Детективы – не какие-то особые люди: они просто целенаправленно делают то, что другие делают невзначай. Как я обращаюсь к мыслям о своем детстве? Какое-нибудь настоящее событие – слово, книга, старая мелодия, запах – «возвращает меня» в прошлые годы. Как я начинаю задумываться о своей старости? Какие-нибудь текущие стимулы – страховой агент, появление новой седины, ревматизм – побуждают меня взглянуть в будущее. Опорный пункт всех моих погружений во время – Теперь[20], независимо от области исследования – это может быть моя история в качестве человека, Человечества, или Жизни, или какого-то еще более обширного временного региона.

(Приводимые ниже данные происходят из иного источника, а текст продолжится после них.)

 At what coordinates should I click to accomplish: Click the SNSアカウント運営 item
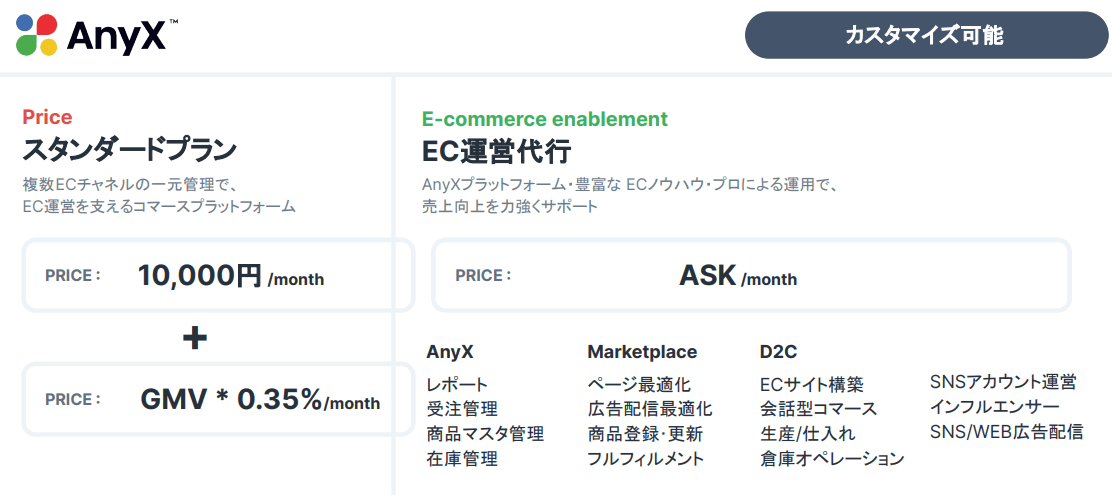point(1002,382)
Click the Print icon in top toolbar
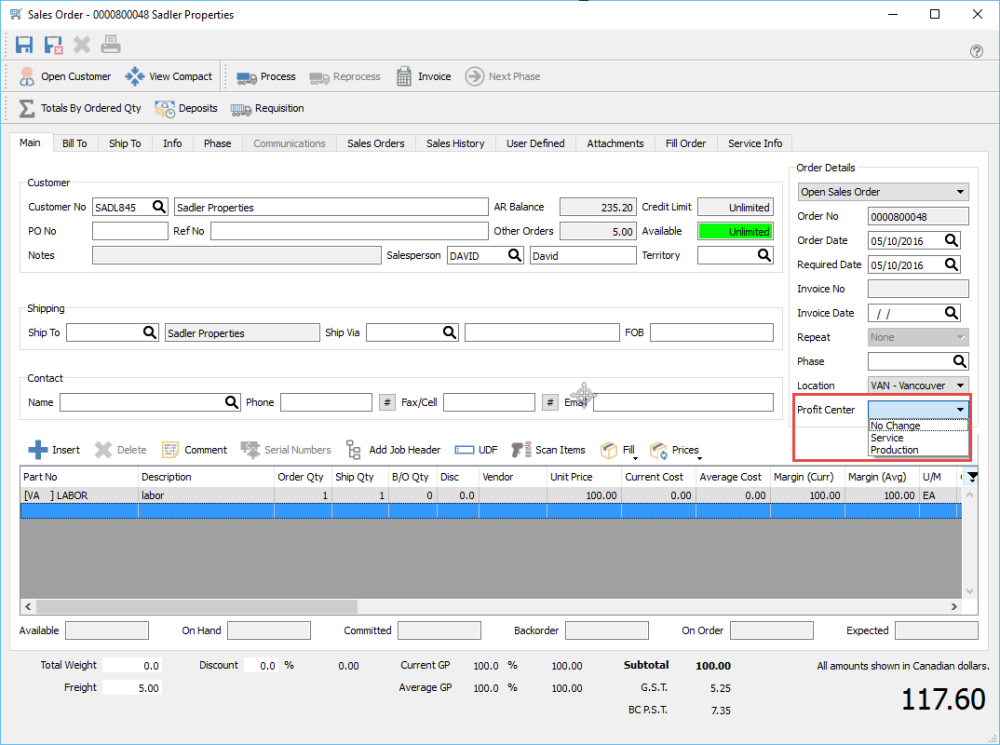 [x=110, y=45]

Хронология школьного учебника истории таит в себе гигантские, непрерывные скачки назад, которые позволяют историку отвоевывать свои обзорные пункты в далеком прошлом; еще труднее заметить их незаменимого двойника – гигантские, непрерывные скачки вперед, которые позволяют пророку и святому, реформатору и, на секундочку, всем мыслящим людям достигать столь же отдаленных пунктов в будущем. Однонаправленная биография крайне несовершенна. В таком случае мы произвольно выбираем точку начала и конца; поддерживаем ошибочные представления о смертности и бессмертии; искусственно разделяем организм с окружающей средой; поощряем свою разрушительную склонность к отречению от индивидуального и родового прошлого[21]; игнорируем обязательную симметрию своей и любой другой истории и не выявляем истинного единства прошлого и будущего[22]. В этой и последующих главах я надеюсь прояснить, что многое говорит в пользу двунаправленного метода жизнеописания. Последним испытанием станут результаты этого метода.

4. Семь возрастов человека

Когда я восстанавливаю эту границу времени, которую постоянно подрезает здравый смысл, что я нахожу – в самых простых словах?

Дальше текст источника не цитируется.